--- START ---

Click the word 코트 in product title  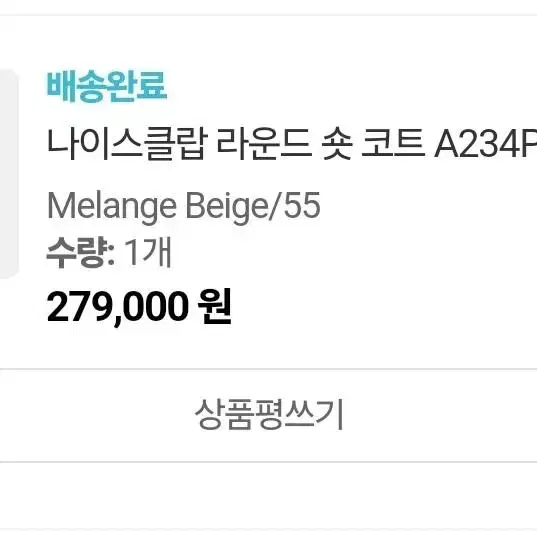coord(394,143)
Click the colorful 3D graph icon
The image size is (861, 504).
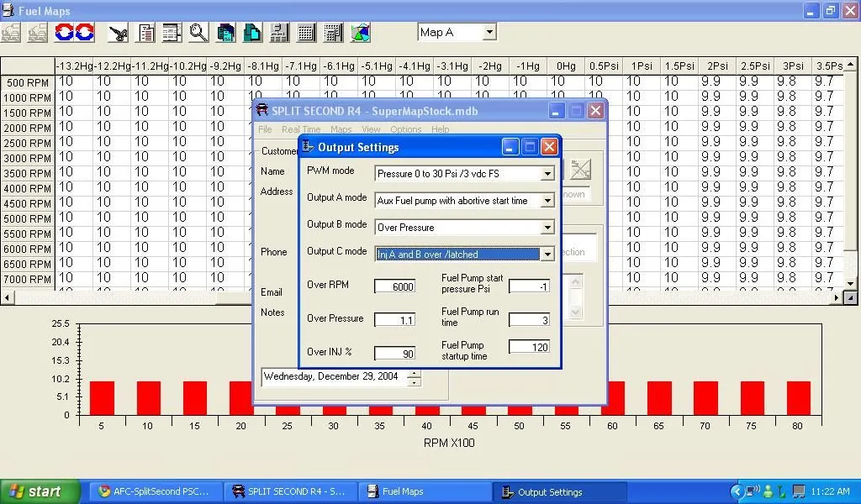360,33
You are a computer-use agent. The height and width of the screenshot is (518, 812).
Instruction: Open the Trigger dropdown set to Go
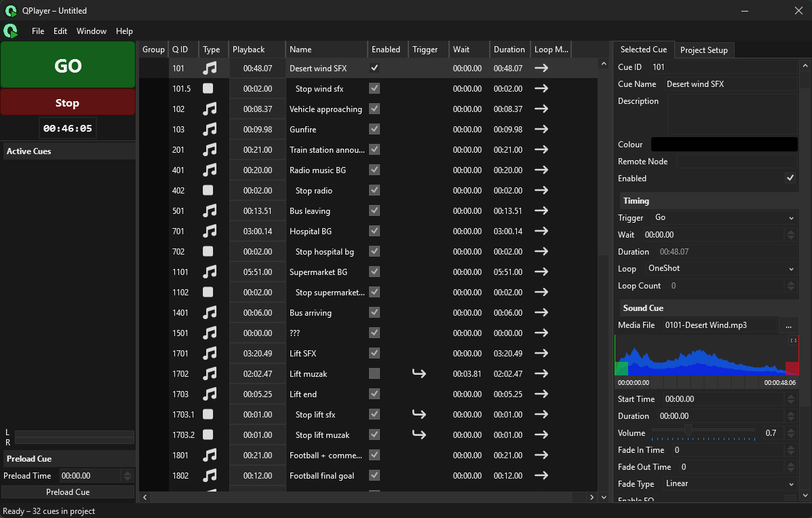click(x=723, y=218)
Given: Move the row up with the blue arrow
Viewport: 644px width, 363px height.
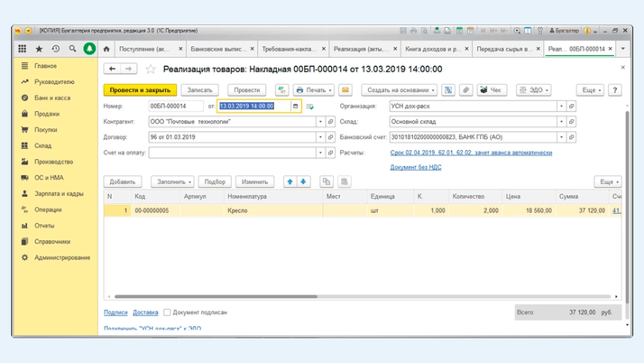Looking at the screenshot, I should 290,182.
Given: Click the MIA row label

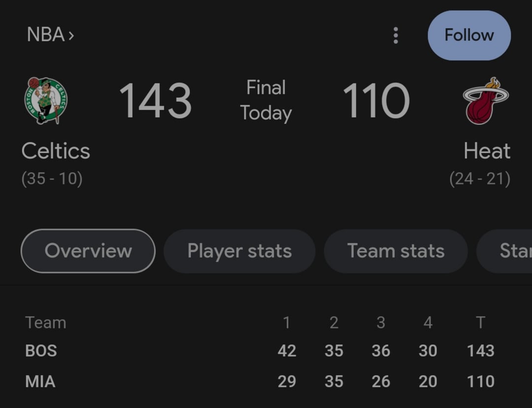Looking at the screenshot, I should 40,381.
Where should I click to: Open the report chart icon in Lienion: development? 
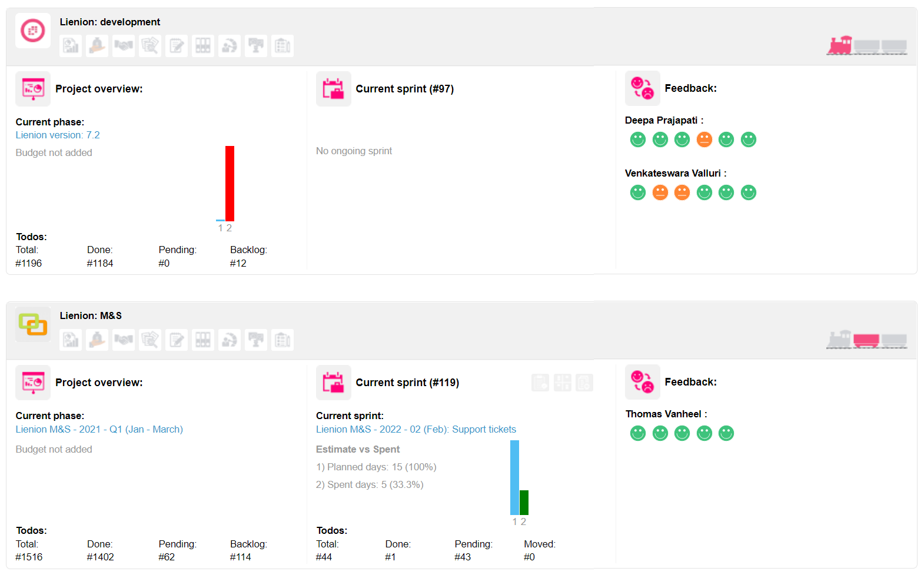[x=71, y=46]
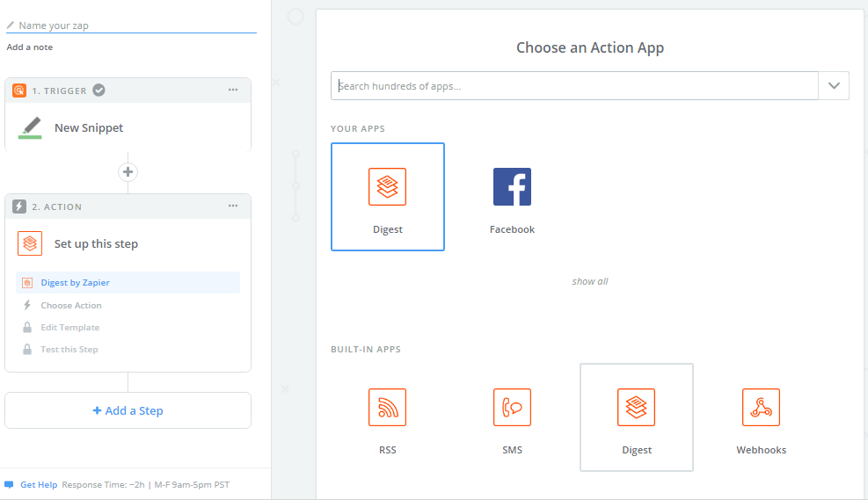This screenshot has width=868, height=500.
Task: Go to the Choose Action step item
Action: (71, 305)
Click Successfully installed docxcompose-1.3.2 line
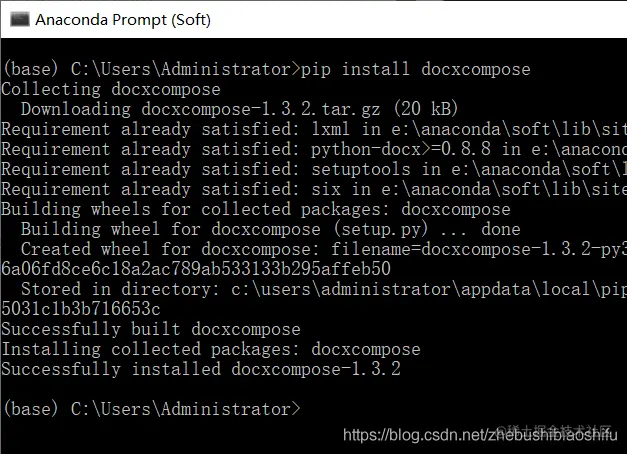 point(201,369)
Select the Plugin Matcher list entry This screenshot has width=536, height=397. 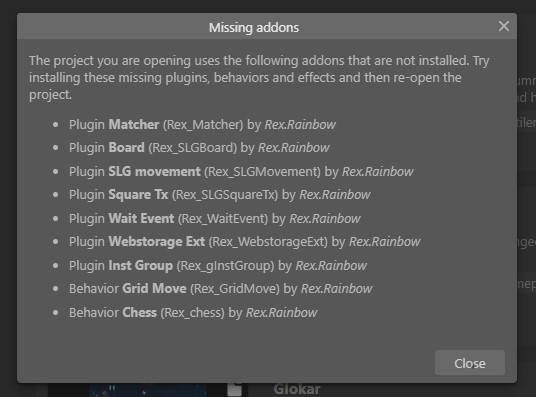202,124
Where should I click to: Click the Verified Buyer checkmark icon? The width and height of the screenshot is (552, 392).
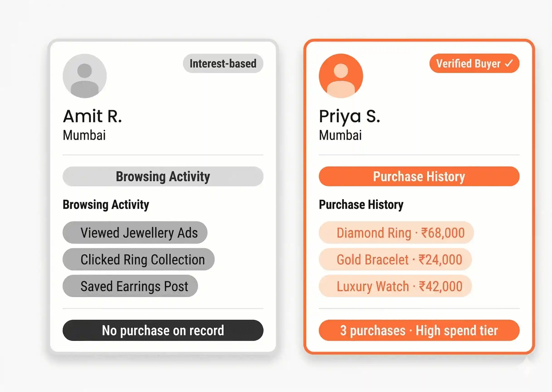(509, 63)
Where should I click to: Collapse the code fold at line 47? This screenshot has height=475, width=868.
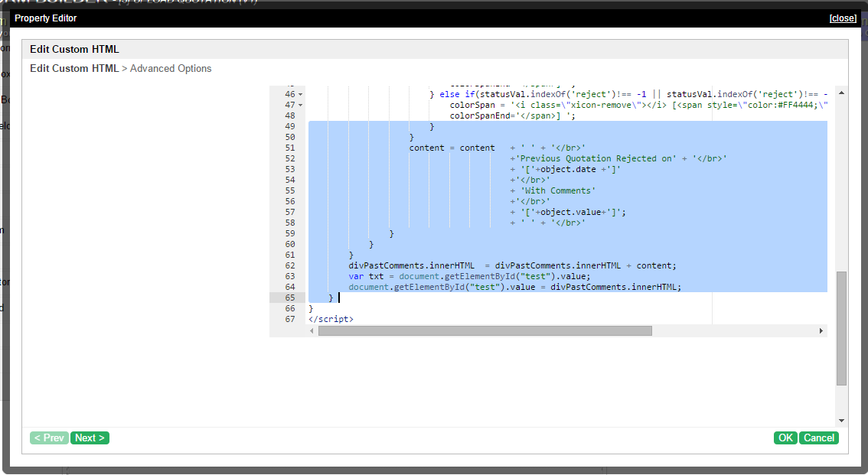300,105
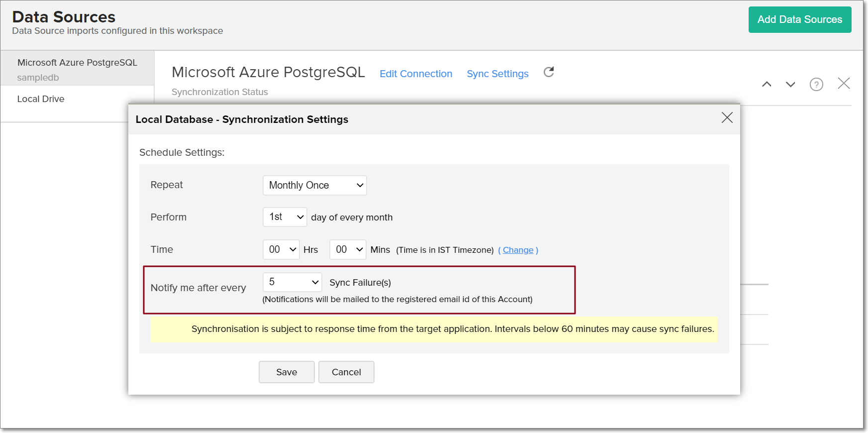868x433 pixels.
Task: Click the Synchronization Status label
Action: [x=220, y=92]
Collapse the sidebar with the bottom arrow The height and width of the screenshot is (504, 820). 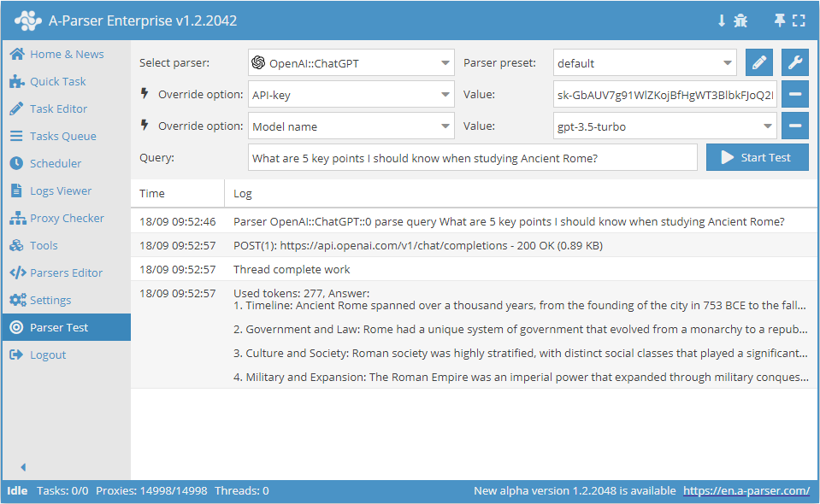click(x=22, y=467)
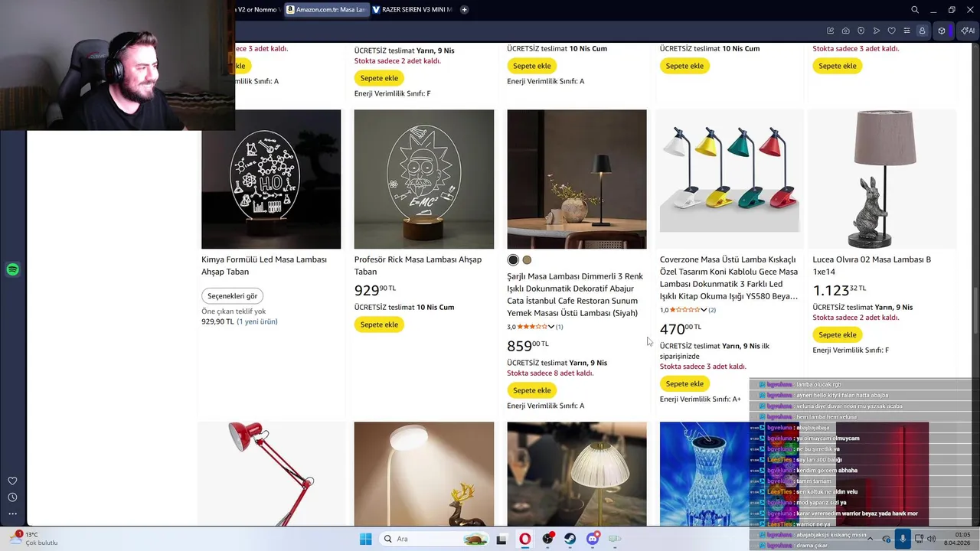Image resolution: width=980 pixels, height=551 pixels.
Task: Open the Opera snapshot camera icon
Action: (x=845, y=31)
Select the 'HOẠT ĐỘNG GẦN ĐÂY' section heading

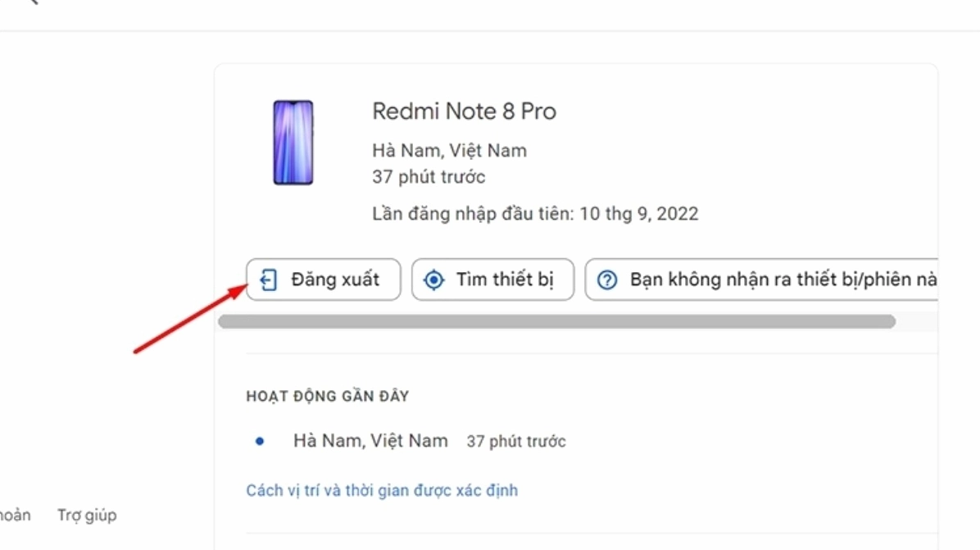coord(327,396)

--- END ---

- [What the task asks]
Between and including the line above that contains "Click the colorful 3D graph icon" and the line that contains "Given: Move the row up with the blue arrow", restate every line word for word. Pictures stay out.

- [Result of this task]
Click the colorful 3D graph icon
The image size is (861, 504).
360,33
You are a computer-use agent. The height and width of the screenshot is (518, 812).
Instruction: Open the Trigger dropdown set to Go
click(x=723, y=218)
Given: Move the row up with the blue arrow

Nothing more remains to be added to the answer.